*** Records for this task Section Begins ***
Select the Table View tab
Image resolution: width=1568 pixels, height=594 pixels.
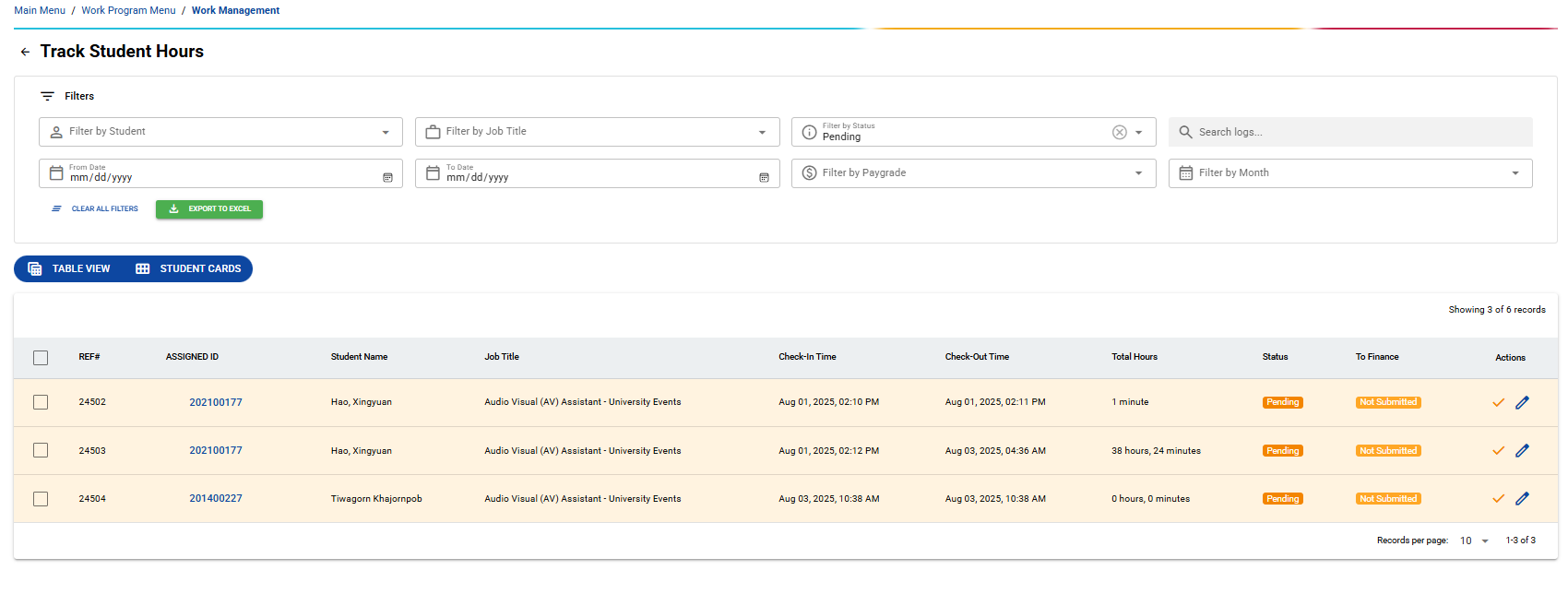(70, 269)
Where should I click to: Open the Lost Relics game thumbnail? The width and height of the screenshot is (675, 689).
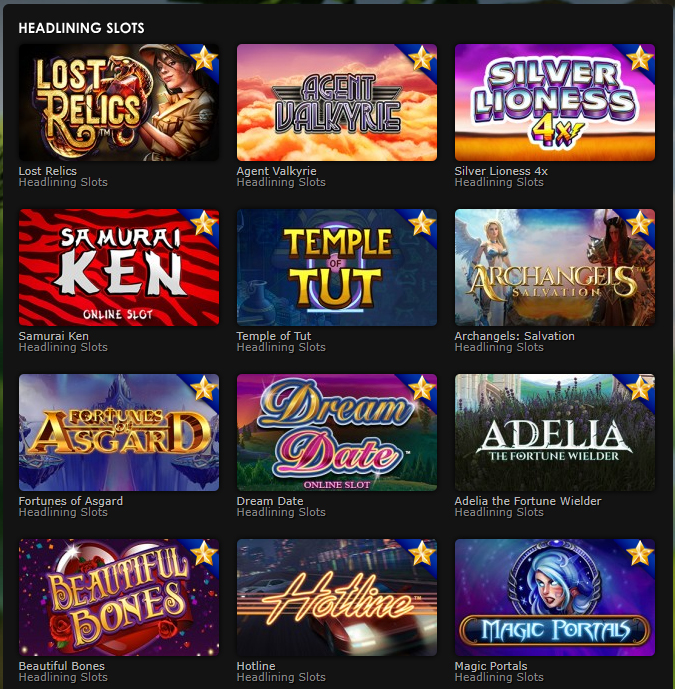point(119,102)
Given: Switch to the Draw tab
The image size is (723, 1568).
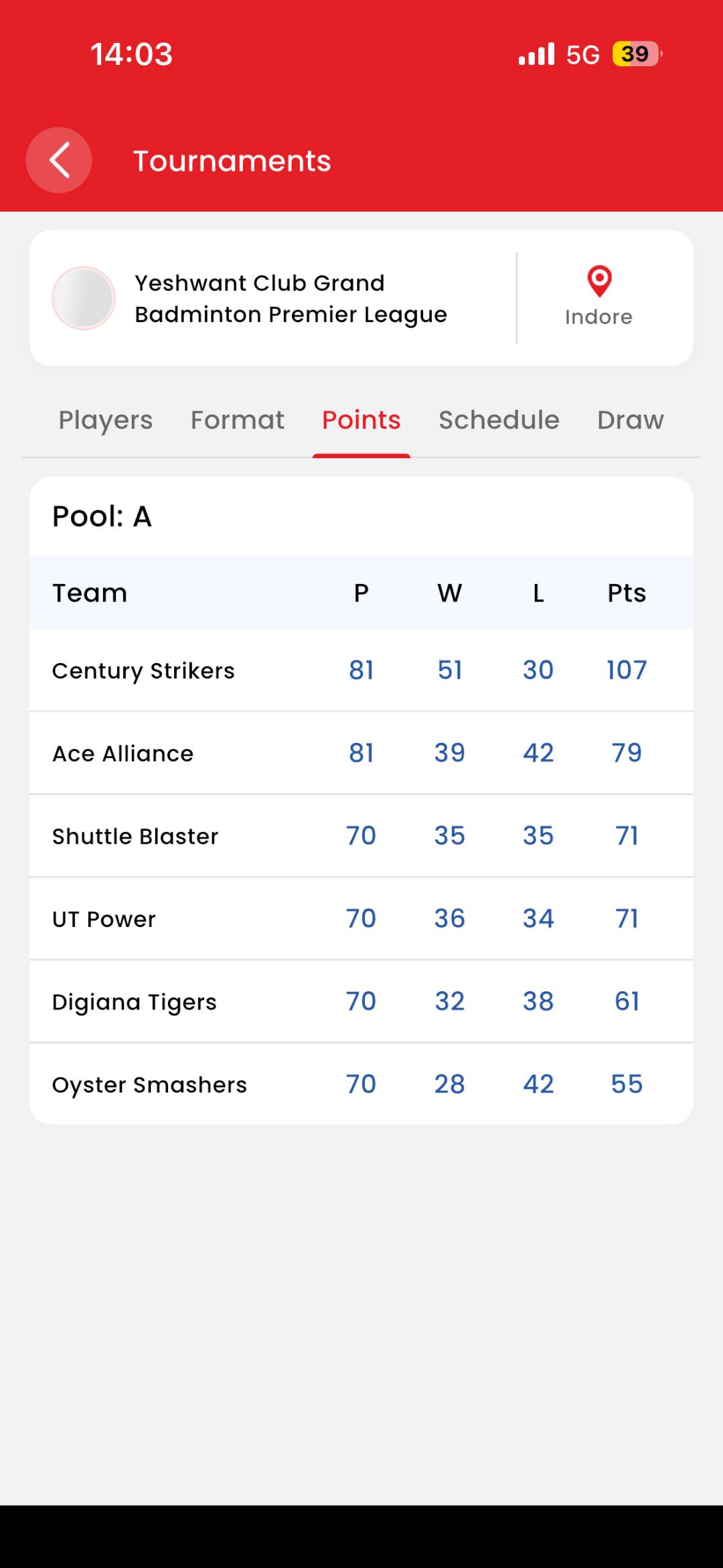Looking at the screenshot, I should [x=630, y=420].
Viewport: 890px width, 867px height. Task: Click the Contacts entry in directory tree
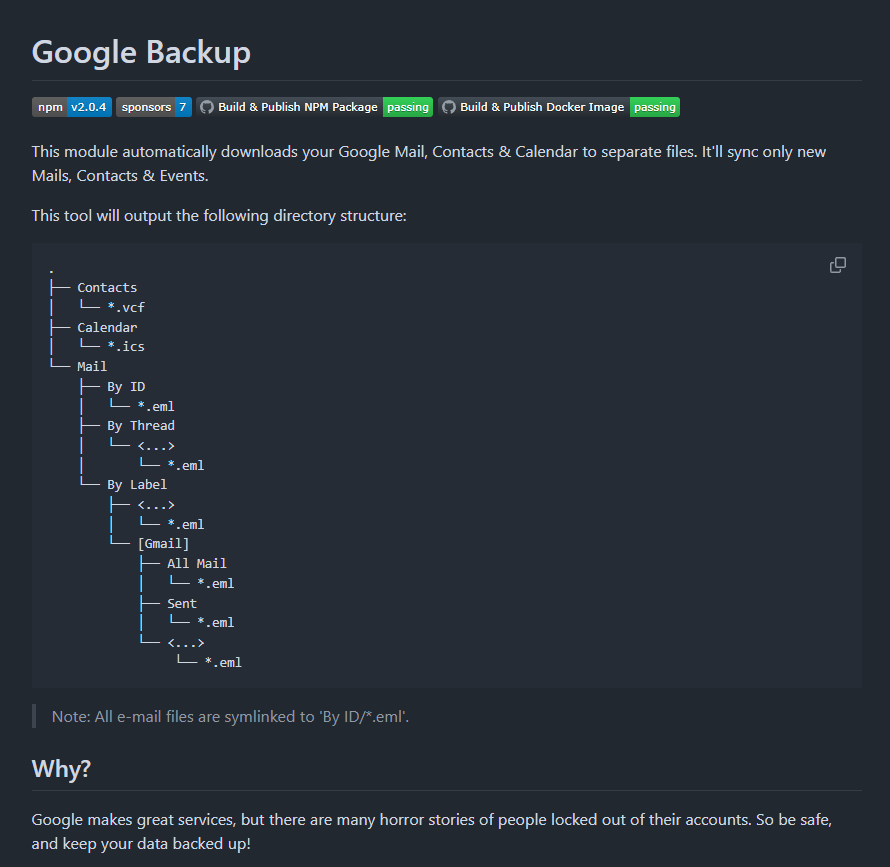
*** Records for this task Section Ends ***
*** Records for this task Section Begins ***
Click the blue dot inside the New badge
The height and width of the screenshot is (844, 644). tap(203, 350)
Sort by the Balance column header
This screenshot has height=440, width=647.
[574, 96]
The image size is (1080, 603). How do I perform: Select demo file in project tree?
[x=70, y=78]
*** Records for this task Section Ends ***
- Your assignment: Look above for the line with "The image size is (723, 1568)." and the line with "Viewport: 890px width, 867px". Copy them and every line between, exactly, but no pictures.

- Solved problem:
The image size is (723, 1568).
Looking at the screenshot, I should [x=630, y=420].
Viewport: 890px width, 867px height. Task: Click the Contacts entry in directory tree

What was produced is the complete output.